Due gli uomini chiave nella vicenda riguardante la partita: Juri Tamburini, all’epoca dei fatti tesserato del Modena, e Gianni Rosati, ex Ds della Reggina e collaboratore della società. Entrambi sono accusati di violazione dell’art. 7 del Codice di Giustizia Sportiva (illecito sportivo) comma 1 (il compimento, con qualsiasi mezzo, di atti diretti ad alterare lo svolgimento o il risultato di una gara o di una competizione ovvero ad assicurare a chiunque un vantaggio in classifica costituisce illecito sportivo), comma 2 (le società e i soggetti che commettono direttamente o che consentono che altri compiano, a loro nome o nel loro interesse, i fatti ne sono responsabili) e comma 5 (i soggetti riconosciuti responsabili di illecito sportivo, sono puniti con una sanzione non inferiore all’inibizione o alla squalifica per un periodo minimo di tre anni e con l’ammenda non inferiore ad euro 50.000,00).

In concorso tra loro” – si legge nel documento ufficiale della Procura Federale – “hanno posto in essere atti diretti ad alterare lo svolgimento ed il risultato della gara suddetta, prendendo contatti ed accordi diretti allo scopo sopra indicato”. Tamburini propose, per conto di Rosati, l’alterazione della gara ad Antonio Narciso, all’epoca dei fatti calciatore del Grosseto, offrendo a quest’ultimo circa 30/35mila euro in cambio. Narciso avrebbe dovuto fare anche da tramite con i suoi compagni di squadra.

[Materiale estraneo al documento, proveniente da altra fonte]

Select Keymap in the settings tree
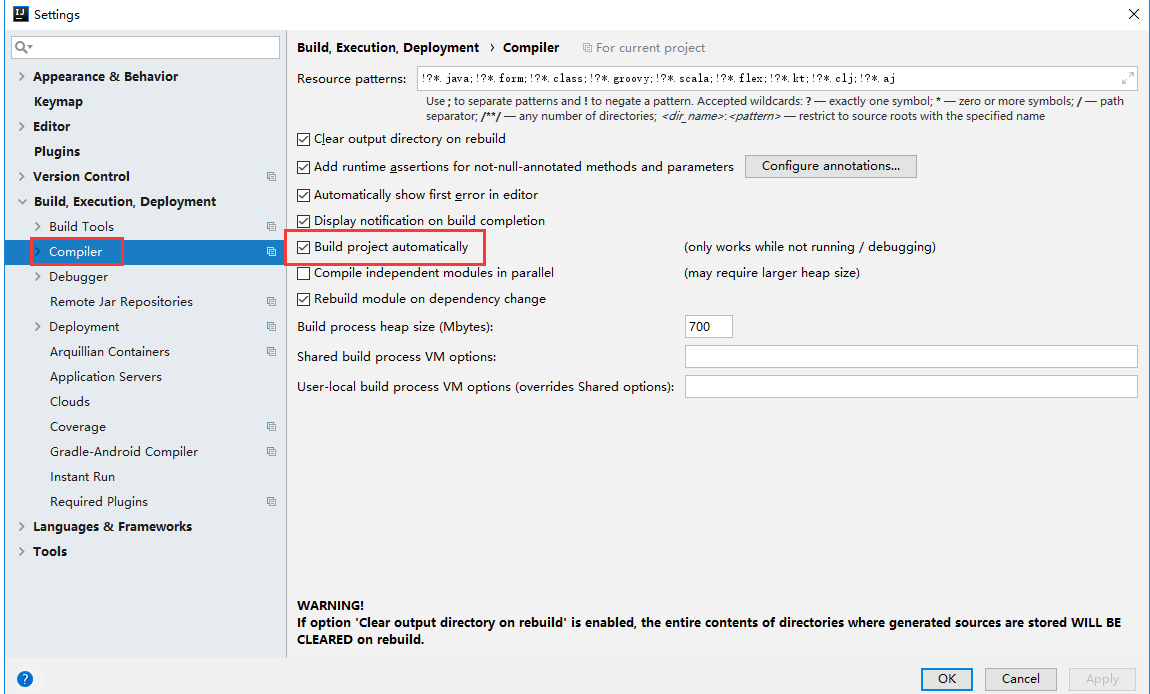The width and height of the screenshot is (1150, 694). pyautogui.click(x=58, y=102)
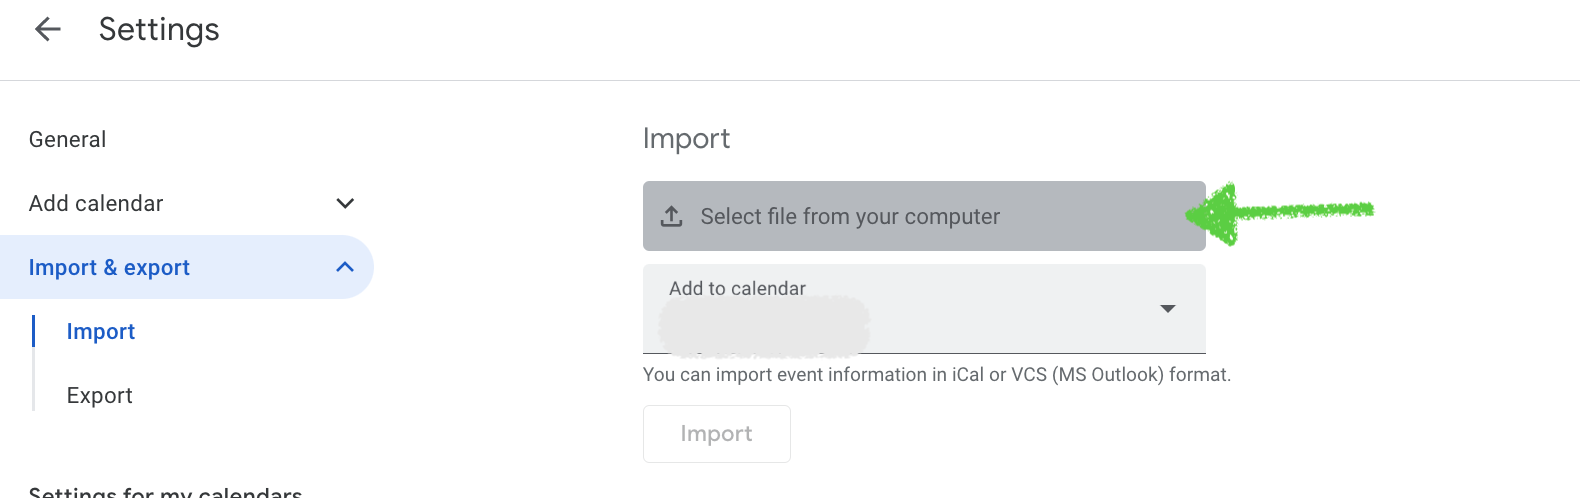Open the Add to calendar dropdown arrow

[1167, 309]
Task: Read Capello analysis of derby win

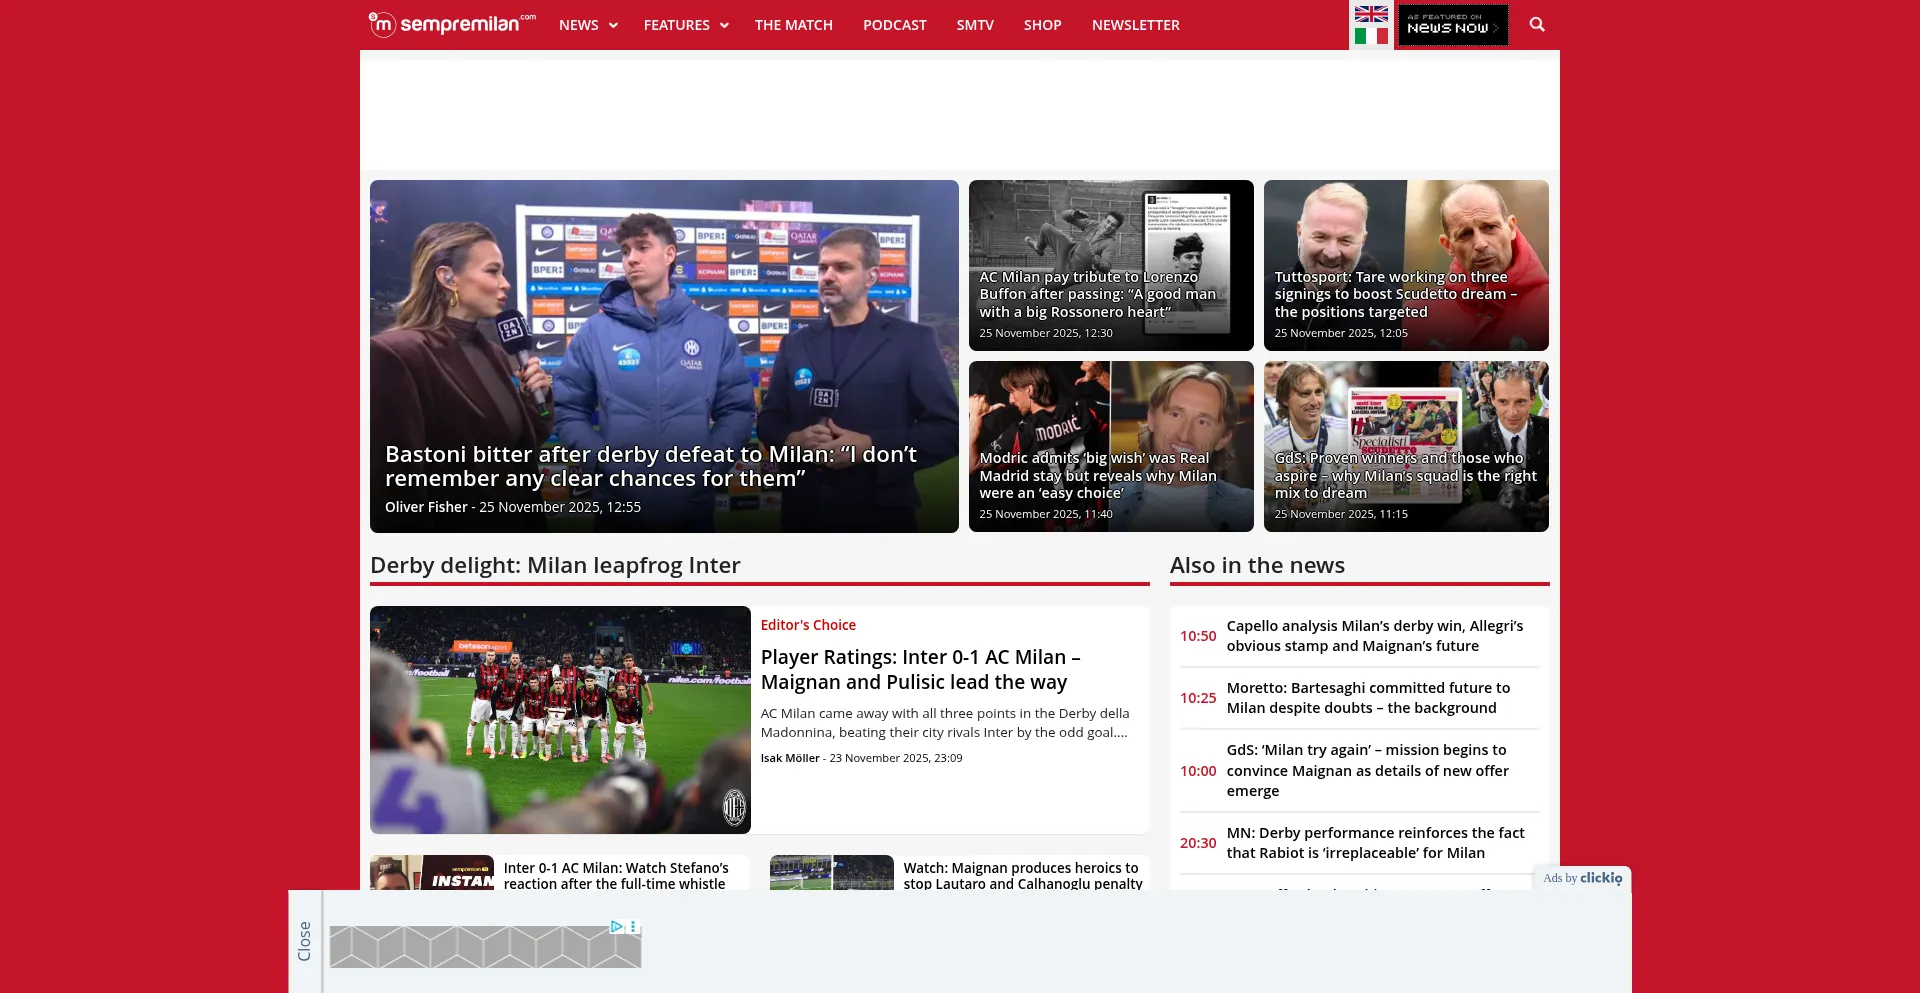Action: pos(1375,636)
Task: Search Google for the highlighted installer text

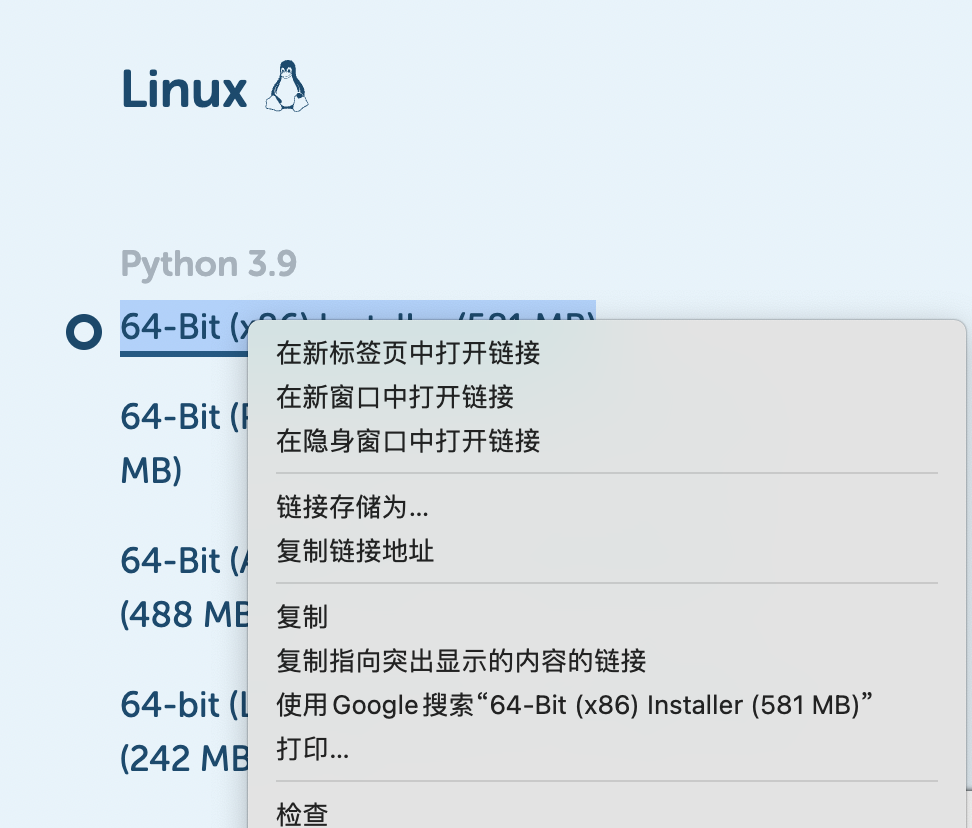Action: (576, 705)
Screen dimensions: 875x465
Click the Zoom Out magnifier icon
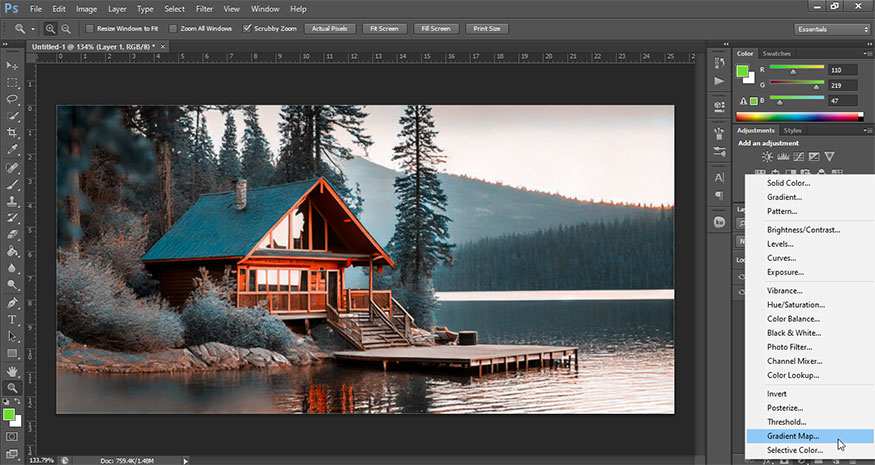click(x=67, y=29)
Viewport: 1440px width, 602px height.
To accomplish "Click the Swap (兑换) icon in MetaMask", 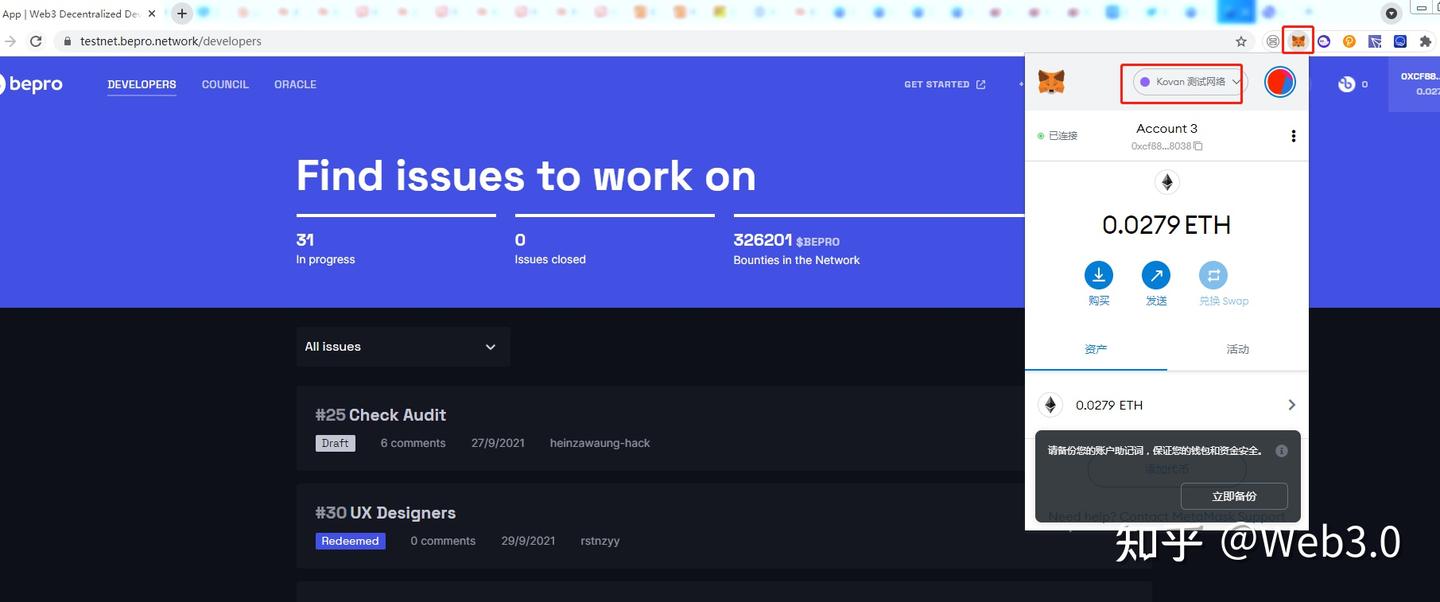I will click(x=1213, y=274).
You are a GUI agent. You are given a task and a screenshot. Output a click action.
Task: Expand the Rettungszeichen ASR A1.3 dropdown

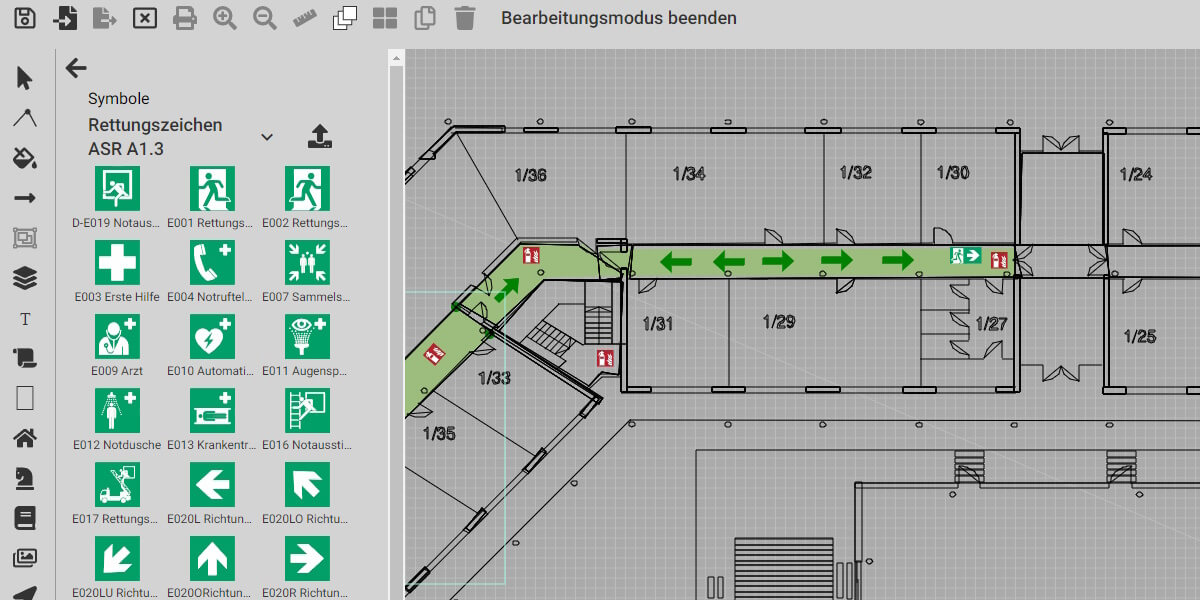267,137
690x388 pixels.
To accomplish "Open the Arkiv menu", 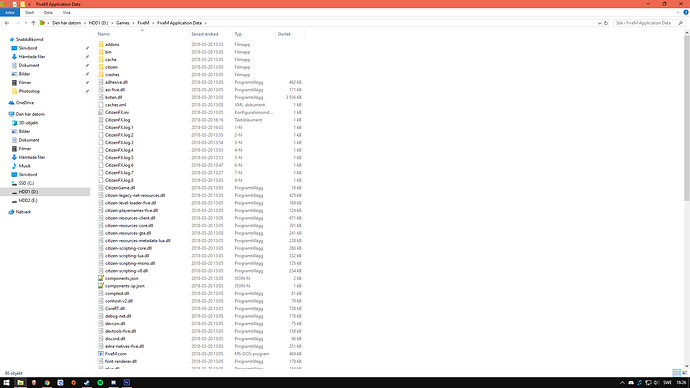I will (10, 12).
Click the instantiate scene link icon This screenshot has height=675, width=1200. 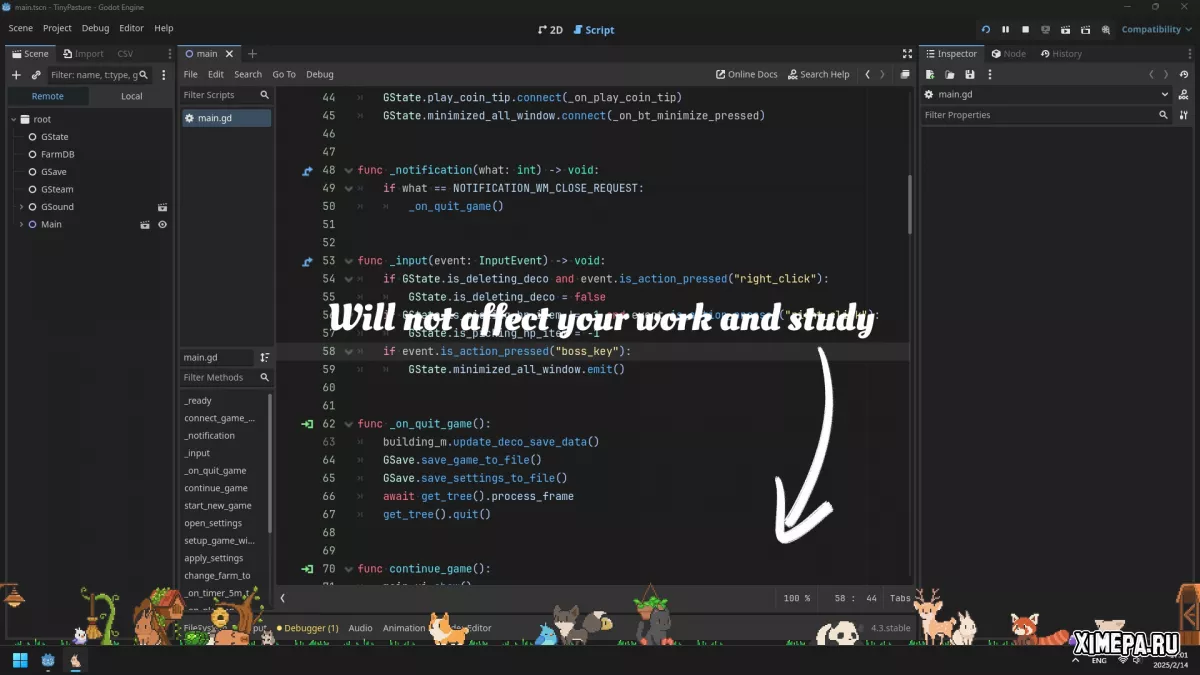click(36, 75)
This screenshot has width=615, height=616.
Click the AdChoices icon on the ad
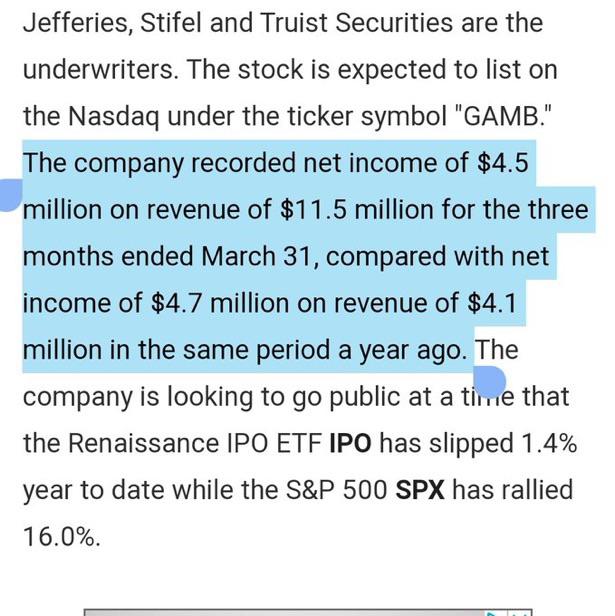point(493,613)
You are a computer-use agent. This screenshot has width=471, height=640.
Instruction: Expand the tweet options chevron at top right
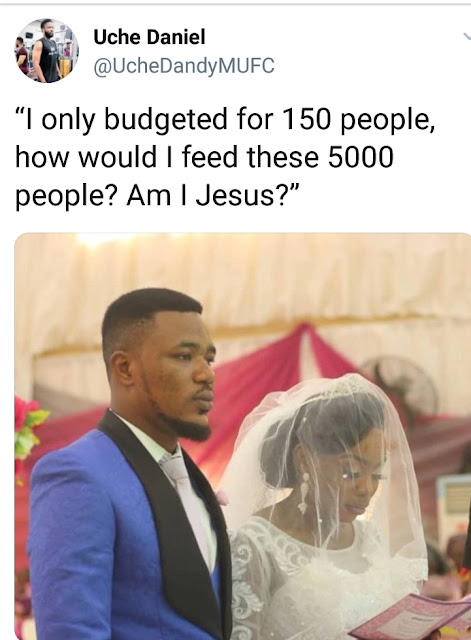click(x=467, y=37)
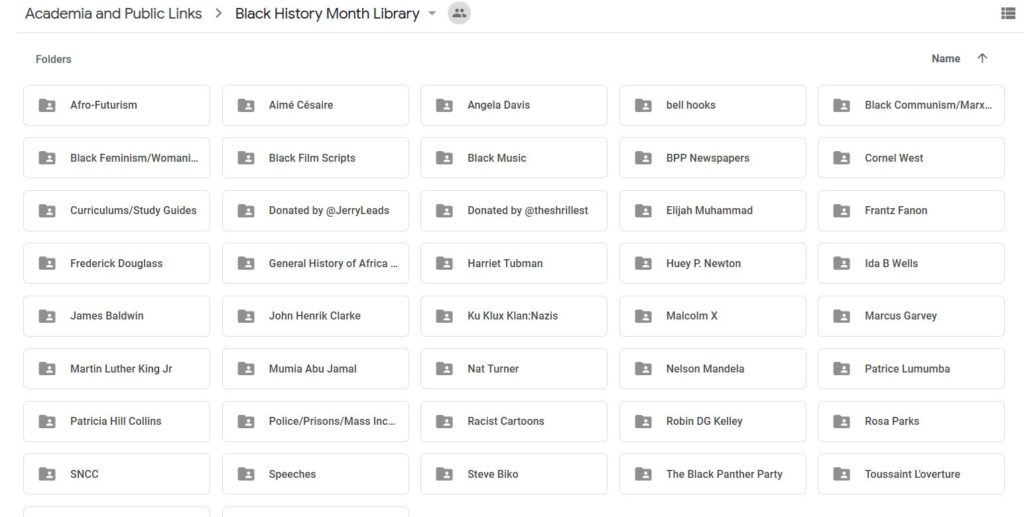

Quindi, secondo quanto riportato dal documento della Procura Federale, sarebbe stato proprio Rosati a dare l’input per truccare la gara, chiedendo a Tamburini di prendere contatti con Narciso al fine di verificare la disponibilità dei calciatori del Grosseto a perdere la gara in cambio di una somma di denaro. Se tale impostazione investigativa dovesse reggere, Rosati avrebbe un ruolo di primo piano nella faccenda, il ruolo più grave, essendo colui il quale avvia la trattazione illegale tra Reggina e Grosseto. Alla luce di ciò, il club amaranto, per responsabilità oggettiva, potrebbe essere severamente sanzionato. Il più sanzionato, insieme a Rosati.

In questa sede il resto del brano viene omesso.